What you need to do:
Arrange the rows below as a numbered list, leaving out any blank lines.

Provided records:

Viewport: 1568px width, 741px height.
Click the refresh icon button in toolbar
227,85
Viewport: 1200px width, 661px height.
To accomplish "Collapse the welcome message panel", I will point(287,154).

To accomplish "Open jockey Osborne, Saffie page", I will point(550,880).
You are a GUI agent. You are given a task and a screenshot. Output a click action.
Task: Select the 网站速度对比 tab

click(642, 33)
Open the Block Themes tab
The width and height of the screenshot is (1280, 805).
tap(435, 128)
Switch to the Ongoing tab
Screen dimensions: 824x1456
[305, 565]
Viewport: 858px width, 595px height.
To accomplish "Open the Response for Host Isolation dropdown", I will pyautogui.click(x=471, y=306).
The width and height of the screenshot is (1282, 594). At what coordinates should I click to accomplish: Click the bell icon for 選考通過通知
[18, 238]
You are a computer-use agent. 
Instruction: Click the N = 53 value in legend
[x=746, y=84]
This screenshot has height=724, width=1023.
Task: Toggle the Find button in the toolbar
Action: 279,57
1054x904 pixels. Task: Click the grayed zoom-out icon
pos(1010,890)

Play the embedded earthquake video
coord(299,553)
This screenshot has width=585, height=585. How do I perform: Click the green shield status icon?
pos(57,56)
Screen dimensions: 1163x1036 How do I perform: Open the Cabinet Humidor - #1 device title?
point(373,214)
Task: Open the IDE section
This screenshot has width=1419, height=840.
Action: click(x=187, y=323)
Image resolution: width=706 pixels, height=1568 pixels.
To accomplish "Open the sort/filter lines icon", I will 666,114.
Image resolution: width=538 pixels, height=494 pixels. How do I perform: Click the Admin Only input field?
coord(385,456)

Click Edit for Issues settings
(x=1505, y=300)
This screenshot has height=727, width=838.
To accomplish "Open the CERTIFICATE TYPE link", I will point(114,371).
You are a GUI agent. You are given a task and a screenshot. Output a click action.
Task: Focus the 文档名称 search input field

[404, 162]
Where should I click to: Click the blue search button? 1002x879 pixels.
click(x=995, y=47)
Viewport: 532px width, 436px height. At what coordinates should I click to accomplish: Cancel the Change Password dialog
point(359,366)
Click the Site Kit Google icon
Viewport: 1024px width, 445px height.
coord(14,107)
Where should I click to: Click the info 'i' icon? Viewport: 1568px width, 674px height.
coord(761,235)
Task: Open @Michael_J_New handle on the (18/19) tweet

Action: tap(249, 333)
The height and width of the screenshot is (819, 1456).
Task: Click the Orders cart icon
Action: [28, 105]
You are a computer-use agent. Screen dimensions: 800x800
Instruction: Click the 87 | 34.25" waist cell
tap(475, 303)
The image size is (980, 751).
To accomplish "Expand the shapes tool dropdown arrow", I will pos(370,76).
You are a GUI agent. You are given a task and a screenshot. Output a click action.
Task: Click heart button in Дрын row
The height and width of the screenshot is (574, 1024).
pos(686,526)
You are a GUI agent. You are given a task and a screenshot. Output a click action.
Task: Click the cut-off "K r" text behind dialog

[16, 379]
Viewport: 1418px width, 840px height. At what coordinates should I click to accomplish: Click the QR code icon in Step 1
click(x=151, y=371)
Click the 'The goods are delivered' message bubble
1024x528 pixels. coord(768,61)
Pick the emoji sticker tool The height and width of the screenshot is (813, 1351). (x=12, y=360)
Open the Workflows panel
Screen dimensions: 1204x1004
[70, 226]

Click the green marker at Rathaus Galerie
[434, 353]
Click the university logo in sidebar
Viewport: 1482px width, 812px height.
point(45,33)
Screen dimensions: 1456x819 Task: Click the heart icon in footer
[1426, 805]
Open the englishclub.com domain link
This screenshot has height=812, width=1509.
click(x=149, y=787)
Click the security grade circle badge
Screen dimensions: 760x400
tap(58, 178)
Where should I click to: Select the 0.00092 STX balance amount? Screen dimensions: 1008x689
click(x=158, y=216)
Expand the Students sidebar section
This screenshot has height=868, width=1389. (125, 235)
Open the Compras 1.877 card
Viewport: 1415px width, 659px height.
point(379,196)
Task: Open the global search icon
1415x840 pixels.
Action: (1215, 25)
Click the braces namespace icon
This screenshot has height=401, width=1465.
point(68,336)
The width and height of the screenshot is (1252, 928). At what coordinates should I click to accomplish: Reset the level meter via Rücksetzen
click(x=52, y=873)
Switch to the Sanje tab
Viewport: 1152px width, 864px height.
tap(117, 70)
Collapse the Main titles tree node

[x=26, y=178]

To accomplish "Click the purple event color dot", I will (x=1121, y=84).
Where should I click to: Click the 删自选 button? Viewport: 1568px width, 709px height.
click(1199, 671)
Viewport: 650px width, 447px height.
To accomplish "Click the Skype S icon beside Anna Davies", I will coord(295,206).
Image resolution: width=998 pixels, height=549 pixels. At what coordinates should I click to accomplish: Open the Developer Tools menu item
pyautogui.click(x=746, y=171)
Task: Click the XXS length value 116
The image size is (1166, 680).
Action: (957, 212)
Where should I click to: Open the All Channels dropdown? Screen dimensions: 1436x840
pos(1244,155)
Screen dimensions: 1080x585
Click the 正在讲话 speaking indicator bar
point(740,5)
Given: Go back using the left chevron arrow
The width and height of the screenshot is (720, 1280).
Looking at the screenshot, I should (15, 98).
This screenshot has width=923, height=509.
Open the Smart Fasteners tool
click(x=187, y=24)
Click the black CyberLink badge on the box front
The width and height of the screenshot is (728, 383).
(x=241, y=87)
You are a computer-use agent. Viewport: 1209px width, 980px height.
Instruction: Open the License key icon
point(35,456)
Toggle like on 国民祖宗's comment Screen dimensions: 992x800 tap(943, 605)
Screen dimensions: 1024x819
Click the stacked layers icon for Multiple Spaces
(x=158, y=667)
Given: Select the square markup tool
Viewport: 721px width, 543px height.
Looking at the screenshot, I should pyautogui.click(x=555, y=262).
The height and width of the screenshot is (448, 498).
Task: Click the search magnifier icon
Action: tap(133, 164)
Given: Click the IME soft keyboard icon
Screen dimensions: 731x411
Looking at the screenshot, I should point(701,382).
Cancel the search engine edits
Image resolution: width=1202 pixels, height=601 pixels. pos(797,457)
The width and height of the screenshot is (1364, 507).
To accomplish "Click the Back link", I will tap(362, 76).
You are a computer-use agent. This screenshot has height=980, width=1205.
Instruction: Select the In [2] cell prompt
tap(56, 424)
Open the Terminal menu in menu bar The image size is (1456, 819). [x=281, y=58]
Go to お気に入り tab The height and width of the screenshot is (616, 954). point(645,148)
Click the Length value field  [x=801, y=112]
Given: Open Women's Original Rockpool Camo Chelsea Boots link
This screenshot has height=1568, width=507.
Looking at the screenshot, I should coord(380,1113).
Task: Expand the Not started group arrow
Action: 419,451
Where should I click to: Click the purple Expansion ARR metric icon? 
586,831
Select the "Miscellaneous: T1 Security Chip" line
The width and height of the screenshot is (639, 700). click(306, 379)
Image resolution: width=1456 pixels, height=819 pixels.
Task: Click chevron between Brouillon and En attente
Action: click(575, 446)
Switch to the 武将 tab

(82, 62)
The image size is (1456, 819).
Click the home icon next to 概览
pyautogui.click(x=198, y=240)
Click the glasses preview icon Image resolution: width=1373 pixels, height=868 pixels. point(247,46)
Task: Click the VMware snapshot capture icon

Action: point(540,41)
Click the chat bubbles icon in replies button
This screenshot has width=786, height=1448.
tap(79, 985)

Response to the exercise:
1. Viewport: 1568px width, 741px height.
2. Click the refresh icon button in toolbar
3. 227,85
4. Viewport: 1200px width, 661px height.
5. To accomplish "Collapse the welcome message panel", I will point(287,154).
6. To accomplish "Open jockey Osborne, Saffie page", I will point(550,880).
7. You are a GUI agent. You are given a task and a screenshot. Output a click action.
8. Task: Select the 网站速度对比 tab
9. click(642, 33)
10. Open the Block Themes tab
11. The width and height of the screenshot is (1280, 805).
12. tap(435, 128)
13. Switch to the Ongoing tab
14. Screen dimensions: 824x1456
15. [305, 565]
16. Viewport: 858px width, 595px height.
17. To accomplish "Open the Response for Host Isolation dropdown", I will pyautogui.click(x=471, y=306).
18. The width and height of the screenshot is (1282, 594). At what coordinates should I click to accomplish: Click the bell icon for 選考通過通知
19. [18, 238]
20. You are a computer-use agent. 
21. Instruction: Click the N = 53 value in legend
22. [x=746, y=84]
23. This screenshot has height=724, width=1023.
24. Task: Toggle the Find button in the toolbar
25. Action: 279,57
26. 1054x904 pixels. Task: Click the grayed zoom-out icon
27. pos(1010,890)
28. Play the embedded earthquake video
29. coord(299,553)
30. This screenshot has width=585, height=585. How do I perform: Click the green shield status icon?
31. pos(57,56)
32. Screen dimensions: 1163x1036 How do I perform: Open the Cabinet Humidor - #1 device title?
33. point(373,214)
34. Task: Open the IDE section
35. This screenshot has width=1419, height=840.
36. Action: click(x=187, y=323)
37. Image resolution: width=706 pixels, height=1568 pixels.
38. To accomplish "Open the sort/filter lines icon", I will 666,114.
39. Image resolution: width=538 pixels, height=494 pixels. How do I perform: Click the Admin Only input field?
40. coord(385,456)
41. Click Edit for Issues settings
42. (x=1505, y=300)
43. This screenshot has height=727, width=838.
44. To accomplish "Open the CERTIFICATE TYPE link", I will point(114,371).
45. You are a GUI agent. You are given a task and a screenshot. Output a click action.
46. Task: Focus the 文档名称 search input field
47. [404, 162]
48. Where should I click to: Click the blue search button? 1002x879 pixels.
49. click(x=995, y=47)
50. Viewport: 532px width, 436px height. At what coordinates should I click to accomplish: Cancel the Change Password dialog
51. point(359,366)
52. Click the Site Kit Google icon
53. Viewport: 1024px width, 445px height.
54. coord(14,107)
55. Where should I click to: Click the info 'i' icon? Viewport: 1568px width, 674px height.
56. coord(761,235)
57. Task: Open @Michael_J_New handle on the (18/19) tweet
58. Action: tap(249, 333)
59. The height and width of the screenshot is (819, 1456).
60. Task: Click the Orders cart icon
61. Action: [28, 105]
62. You are a computer-use agent. Screen dimensions: 800x800
63. Instruction: Click the 87 | 34.25" waist cell
64. tap(475, 303)
65. The image size is (980, 751).
66. To accomplish "Expand the shapes tool dropdown arrow", I will pos(370,76).
67. You are a GUI agent. You are given a task and a screenshot. Output a click action.
68. Task: Click heart button in Дрын row
69. The height and width of the screenshot is (574, 1024).
70. pos(686,526)
71. You are a GUI agent. You are given a task and a screenshot. Output a click action.
72. Task: Click the cut-off "K r" text behind dialog
73. [16, 379]
74. Viewport: 1418px width, 840px height. At what coordinates should I click to accomplish: Click the QR code icon in Step 1
75. click(x=151, y=371)
76. Click the 'The goods are delivered' message bubble
77. 1024x528 pixels. coord(768,61)
78. Pick the emoji sticker tool The height and width of the screenshot is (813, 1351). (x=12, y=360)
79. Open the Workflows panel
80. Screen dimensions: 1204x1004
81. [70, 226]
82. Click the green marker at Rathaus Galerie
83. [434, 353]
84. Click the university logo in sidebar
85. Viewport: 1482px width, 812px height.
86. point(45,33)
87. Screen dimensions: 1456x819 Task: Click the heart icon in footer
88. [1426, 805]
89. Open the englishclub.com domain link
90. This screenshot has height=812, width=1509.
91. click(x=149, y=787)
92. Click the security grade circle badge
93. Screen dimensions: 760x400
94. tap(58, 178)
95. Where should I click to: Select the 0.00092 STX balance amount? Screen dimensions: 1008x689
96. click(x=158, y=216)
97. Expand the Students sidebar section
98. This screenshot has height=868, width=1389. (125, 235)
99. Open the Compras 1.877 card
100. Viewport: 1415px width, 659px height.
101. point(379,196)
102. Task: Open the global search icon
103. 1415x840 pixels.
104. Action: (1215, 25)
105. Click the braces namespace icon
106. This screenshot has height=401, width=1465.
107. point(68,336)
108. The width and height of the screenshot is (1252, 928). At what coordinates should I click to accomplish: Reset the level meter via Rücksetzen
109. click(x=52, y=873)
110. Switch to the Sanje tab
111. Viewport: 1152px width, 864px height.
112. tap(117, 70)
113. Collapse the Main titles tree node
114. [x=26, y=178]
115. To accomplish "Click the purple event color dot", I will (x=1121, y=84).
116. Where should I click to: Click the 删自选 button? Viewport: 1568px width, 709px height.
117. click(1199, 671)
118. Viewport: 650px width, 447px height.
119. To accomplish "Click the Skype S icon beside Anna Davies", I will coord(295,206).
120. Image resolution: width=998 pixels, height=549 pixels. At what coordinates should I click to accomplish: Open the Developer Tools menu item
121. pyautogui.click(x=746, y=171)
122. Task: Click the XXS length value 116
123. The image size is (1166, 680).
124. Action: (957, 212)
125. Where should I click to: Open the All Channels dropdown? Screen dimensions: 1436x840
126. pos(1244,155)
127. Screen dimensions: 1080x585
128. Click the 正在讲话 speaking indicator bar
129. point(740,5)
130. Given: Go back using the left chevron arrow
131. The width and height of the screenshot is (720, 1280).
132. Looking at the screenshot, I should (15, 98).
133. This screenshot has width=923, height=509.
134. Open the Smart Fasteners tool
135. click(x=187, y=24)
136. Click the black CyberLink badge on the box front
137. The width and height of the screenshot is (728, 383).
138. (x=241, y=87)
139. You are a computer-use agent. Viewport: 1209px width, 980px height.
140. Instruction: Open the License key icon
141. point(35,456)
142. Toggle like on 国民祖宗's comment Screen dimensions: 992x800 tap(943, 605)
143. Screen dimensions: 1024x819
144. Click the stacked layers icon for Multiple Spaces
145. (x=158, y=667)
146. Given: Select the square markup tool
147. Viewport: 721px width, 543px height.
148. Looking at the screenshot, I should pyautogui.click(x=555, y=262).
149. The height and width of the screenshot is (448, 498).
150. Task: Click the search magnifier icon
151. Action: tap(133, 164)
152. Given: Click the IME soft keyboard icon
153. Screen dimensions: 731x411
154. Looking at the screenshot, I should point(701,382).
155. Cancel the search engine edits
156. Image resolution: width=1202 pixels, height=601 pixels. pos(797,457)
157. The width and height of the screenshot is (1364, 507).
158. To accomplish "Click the Back link", I will tap(362, 76).
159. You are a computer-use agent. This screenshot has height=980, width=1205.
160. Instruction: Select the In [2] cell prompt
161. tap(56, 424)
162. Open the Terminal menu in menu bar The image size is (1456, 819). [x=281, y=58]
163. Go to お気に入り tab The height and width of the screenshot is (616, 954). point(645,148)
164. Click the Length value field  [x=801, y=112]
165. Given: Open Women's Original Rockpool Camo Chelsea Boots link
166. This screenshot has height=1568, width=507.
167. Looking at the screenshot, I should coord(380,1113).
168. Task: Expand the Not started group arrow
169. Action: 419,451
170. Where should I click to: Click the purple Expansion ARR metric icon? 
171. 586,831
172. Select the "Miscellaneous: T1 Security Chip" line
173. The width and height of the screenshot is (639, 700). click(306, 379)
174. Image resolution: width=1456 pixels, height=819 pixels.
175. Task: Click chevron between Brouillon and En attente
176. Action: click(575, 446)
177. Switch to the 武将 tab
178. (82, 62)
179. The image size is (1456, 819).
180. Click the home icon next to 概览
181. pyautogui.click(x=198, y=240)
182. Click the glasses preview icon Image resolution: width=1373 pixels, height=868 pixels. point(247,46)
183. Task: Click the VMware snapshot capture icon
184. Action: point(540,41)
185. Click the chat bubbles icon in replies button
186. This screenshot has width=786, height=1448.
187. tap(79, 985)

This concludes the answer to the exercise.